提示本文:
◇ ◇ ◇ ◇ ◇
HEDDON/SUPER SONIC

前に上げたスミス「ミスティー」と、

今回のヘドン『スーパーソニック』には、

ちょっと嫌な思い出がある。笑

 

 

 

小学生のとき、関東のとあるメジャーフィールドで、父とよくボート釣りをしていた。

 

 

そこで投げていたのが「ミスティー(F)」で、

藻面を巻いてくるだけで、

何本ものバスを手にすることができたのだ。

 

 

その日も、

父の言う通り、藻面を「ふらふら〜」「パタパタ〜」と動かすだけで、

バスが湧いて出てきた。

 

(父は、元来バス釣りをしないのだが、原体験が豊かなためか、いつも的確にパターンをつかむのだ。)

 

 

すると、、

はじめは遠くの方にいた一艘のボートが、だんだんと近寄ってくる。

 

 

まっ、よくあること。

 

バサーは集まる習性があるのだ。

 

別に気にしないで釣りを続けていた。

 

 

しかし、

休憩しようと桟橋にボートを着けたとき、

先ほどのボートの主(テンガロンハットにアウトドアスタイルでキメた小太りのおじさん)が、

ニヤニヤしながら近づいてくるではないか。

 

 

そして、

横柄な態度で

「エサで釣ってるんじゃないの?」

と、いきなり話しかけてきたのだ。

 

 

確かに、「ミスティ」をスローにフワフワさせていただけ。。

 

ぐりぐり巻くこともないので、ライブベイトを泳がせているように見えなくもない。

 

否、たとえエサで釣っていたとしても、全く問題はないだろう。

 

 

テンガロンハットは、

おそらく、

ただ、ぼくらが使っていたルアーを知りたかっただけ。

 

 

こちらのボートを舐めるような視線でのぞき込んでくる。。

 

 

…素直に尋ねてくれればいいのに。

 

 

そこで父が努めて感じよく、

「バイブレーションプラグを投げているんですよ」

と応えると、

テンガロンハットは、

無言で

踵を返して行ってしまった。

 

10.0g ノンラトル

 

 

まっ、世の中にそんな人はいくらでもいる。
◇ ◇ ◇ ◇ ◇
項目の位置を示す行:
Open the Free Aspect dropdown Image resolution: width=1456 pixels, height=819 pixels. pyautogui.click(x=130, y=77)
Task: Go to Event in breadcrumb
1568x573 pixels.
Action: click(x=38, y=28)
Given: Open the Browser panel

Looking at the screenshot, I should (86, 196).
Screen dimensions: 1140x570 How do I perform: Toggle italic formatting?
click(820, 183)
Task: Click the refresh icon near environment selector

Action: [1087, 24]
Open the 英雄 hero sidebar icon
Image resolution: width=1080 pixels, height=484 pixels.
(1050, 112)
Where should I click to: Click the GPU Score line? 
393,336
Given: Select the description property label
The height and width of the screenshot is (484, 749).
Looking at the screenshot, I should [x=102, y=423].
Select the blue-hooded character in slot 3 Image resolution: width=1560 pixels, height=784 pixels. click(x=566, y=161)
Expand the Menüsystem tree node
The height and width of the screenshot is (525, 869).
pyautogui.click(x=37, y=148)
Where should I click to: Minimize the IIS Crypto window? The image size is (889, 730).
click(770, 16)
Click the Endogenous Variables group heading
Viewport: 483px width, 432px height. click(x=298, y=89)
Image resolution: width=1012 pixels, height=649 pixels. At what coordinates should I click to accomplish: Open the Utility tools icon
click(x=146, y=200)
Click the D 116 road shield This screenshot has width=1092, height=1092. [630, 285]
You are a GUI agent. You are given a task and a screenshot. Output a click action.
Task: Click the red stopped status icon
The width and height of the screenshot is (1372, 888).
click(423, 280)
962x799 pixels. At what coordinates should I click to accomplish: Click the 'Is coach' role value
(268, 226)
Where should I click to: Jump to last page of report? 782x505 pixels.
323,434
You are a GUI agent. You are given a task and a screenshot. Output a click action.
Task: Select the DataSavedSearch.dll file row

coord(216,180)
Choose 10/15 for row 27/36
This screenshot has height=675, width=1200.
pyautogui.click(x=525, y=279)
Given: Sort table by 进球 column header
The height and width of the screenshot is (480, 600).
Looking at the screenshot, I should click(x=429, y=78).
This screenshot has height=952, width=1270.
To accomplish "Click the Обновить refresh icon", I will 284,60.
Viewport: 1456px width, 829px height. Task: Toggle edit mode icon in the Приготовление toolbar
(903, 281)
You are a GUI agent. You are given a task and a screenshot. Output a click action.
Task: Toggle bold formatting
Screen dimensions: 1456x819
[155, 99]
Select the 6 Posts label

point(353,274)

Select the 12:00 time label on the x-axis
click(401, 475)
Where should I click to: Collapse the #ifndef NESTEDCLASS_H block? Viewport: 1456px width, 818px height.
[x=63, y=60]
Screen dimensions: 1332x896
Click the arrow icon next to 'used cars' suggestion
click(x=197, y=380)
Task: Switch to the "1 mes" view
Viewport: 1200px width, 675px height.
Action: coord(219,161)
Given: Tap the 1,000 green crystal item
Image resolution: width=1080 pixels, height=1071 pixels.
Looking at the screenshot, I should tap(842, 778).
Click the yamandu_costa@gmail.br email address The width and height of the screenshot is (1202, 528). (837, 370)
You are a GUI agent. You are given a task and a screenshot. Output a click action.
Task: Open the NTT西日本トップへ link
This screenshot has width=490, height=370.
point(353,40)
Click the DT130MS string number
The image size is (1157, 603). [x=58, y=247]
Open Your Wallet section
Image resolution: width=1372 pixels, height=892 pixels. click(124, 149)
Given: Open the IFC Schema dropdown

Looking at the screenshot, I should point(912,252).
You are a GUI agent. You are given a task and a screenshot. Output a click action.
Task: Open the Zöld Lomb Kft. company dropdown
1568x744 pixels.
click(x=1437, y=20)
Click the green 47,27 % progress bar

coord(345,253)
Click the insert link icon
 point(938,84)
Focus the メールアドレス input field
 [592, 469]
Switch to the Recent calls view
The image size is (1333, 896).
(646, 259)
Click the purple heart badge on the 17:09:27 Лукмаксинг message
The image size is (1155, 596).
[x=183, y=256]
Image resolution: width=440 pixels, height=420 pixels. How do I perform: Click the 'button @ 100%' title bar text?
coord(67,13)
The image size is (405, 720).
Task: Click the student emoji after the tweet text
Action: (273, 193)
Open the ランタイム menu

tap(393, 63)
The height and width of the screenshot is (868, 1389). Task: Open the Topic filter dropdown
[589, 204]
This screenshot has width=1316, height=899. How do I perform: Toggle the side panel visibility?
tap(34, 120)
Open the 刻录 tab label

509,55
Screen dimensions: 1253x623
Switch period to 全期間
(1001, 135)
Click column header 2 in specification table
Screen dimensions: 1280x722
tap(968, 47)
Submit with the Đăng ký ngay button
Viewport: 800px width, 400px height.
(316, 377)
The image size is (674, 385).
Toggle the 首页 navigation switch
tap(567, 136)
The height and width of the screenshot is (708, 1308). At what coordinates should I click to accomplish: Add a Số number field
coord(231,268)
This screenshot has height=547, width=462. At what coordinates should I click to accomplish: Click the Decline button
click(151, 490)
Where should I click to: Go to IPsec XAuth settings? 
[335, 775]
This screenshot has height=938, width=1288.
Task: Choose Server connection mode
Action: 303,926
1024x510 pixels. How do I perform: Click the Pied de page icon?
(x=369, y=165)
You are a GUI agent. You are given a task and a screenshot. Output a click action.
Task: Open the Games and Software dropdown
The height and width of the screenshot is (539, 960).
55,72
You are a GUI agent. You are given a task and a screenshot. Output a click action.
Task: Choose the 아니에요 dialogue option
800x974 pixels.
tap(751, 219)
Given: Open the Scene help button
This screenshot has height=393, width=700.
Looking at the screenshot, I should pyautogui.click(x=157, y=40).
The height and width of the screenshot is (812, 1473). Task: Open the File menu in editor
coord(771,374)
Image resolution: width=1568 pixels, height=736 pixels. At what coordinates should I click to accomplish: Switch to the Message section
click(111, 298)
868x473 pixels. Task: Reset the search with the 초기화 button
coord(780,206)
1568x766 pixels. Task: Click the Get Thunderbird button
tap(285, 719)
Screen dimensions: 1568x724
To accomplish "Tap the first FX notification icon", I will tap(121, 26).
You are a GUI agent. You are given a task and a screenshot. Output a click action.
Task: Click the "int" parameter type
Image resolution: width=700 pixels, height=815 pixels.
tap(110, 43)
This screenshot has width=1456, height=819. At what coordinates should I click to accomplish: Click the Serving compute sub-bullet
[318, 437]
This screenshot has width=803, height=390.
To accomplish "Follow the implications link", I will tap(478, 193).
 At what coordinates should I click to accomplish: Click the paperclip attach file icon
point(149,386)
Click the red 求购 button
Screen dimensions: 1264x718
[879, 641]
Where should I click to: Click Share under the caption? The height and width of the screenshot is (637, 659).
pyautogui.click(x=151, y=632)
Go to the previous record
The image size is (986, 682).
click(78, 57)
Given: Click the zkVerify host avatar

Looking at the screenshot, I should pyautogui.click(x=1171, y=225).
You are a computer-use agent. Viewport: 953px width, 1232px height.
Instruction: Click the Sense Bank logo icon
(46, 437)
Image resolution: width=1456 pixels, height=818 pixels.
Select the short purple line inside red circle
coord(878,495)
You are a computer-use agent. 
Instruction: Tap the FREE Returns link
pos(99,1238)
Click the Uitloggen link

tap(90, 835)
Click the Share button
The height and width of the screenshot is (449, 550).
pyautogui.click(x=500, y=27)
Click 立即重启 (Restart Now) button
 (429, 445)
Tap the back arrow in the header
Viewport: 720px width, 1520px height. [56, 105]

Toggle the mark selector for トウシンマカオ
◇ ◇ ◇ ◇ ◇
課題: 釣りの思い出を書いたこの本文で、桟橋で話しかけてきたテンガロンハットのおじさんに対し、父は何を投げていると答えましたか。

解答: バイブレーションプラグを投げていると答えました。